LQ: Will outsourcing provide an opportunity for companies emerging from the current economic downturn to find solutions that need less capital, and instead place a premium on the importance of working with others who have the right people and processes?

Thomas K. Sanderson: In the logistics arena, the focus is always on process-based outcomes. The key question we typically see is a shipper thinking through the trade-offs of an internally pursued outcome, or an outcome that relies upon both internal personnel and external partners. For many firms that have historically had corporate cultures that value internal process controls and accountability, this translated to capital investments in buildings, software, and a payroll-based staffing model. This economic downturn, however, has served as a catalyst for those types of firms to consider alternative approaches out of necessity.  The absence of capital budgets and the freezing of corporate hiring has led many of those firms to revisit the outsourcing option. For those companies, Transplace believes that, yes, they will find solutions that are less reliant on capital budgets.

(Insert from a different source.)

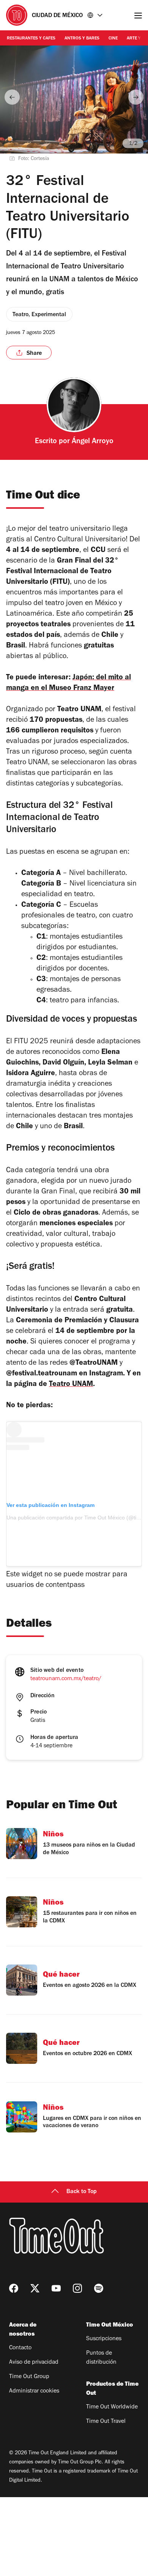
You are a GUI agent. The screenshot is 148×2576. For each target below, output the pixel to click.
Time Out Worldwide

What they will discover after outsourcing a supply chain business process is that the same process-driven outcomes can be achieved through partners, with the overall costs becoming operational costs – turning a total cost equation from one with higher fixed-costs proportions into cost equations where far more of the cost is now variable.  Ultimately, the goal is efficient execution of the business process. Whether that process is performed by internal people (using owned assets and tools) or by external people, the true measure of success is the same – the fully loaded cost to serve a customer base at a targeted service level. Shippers that select the right external partners today will find that the total cost to serve their own customers can be brought down while also streamlining their corporate balance sheets.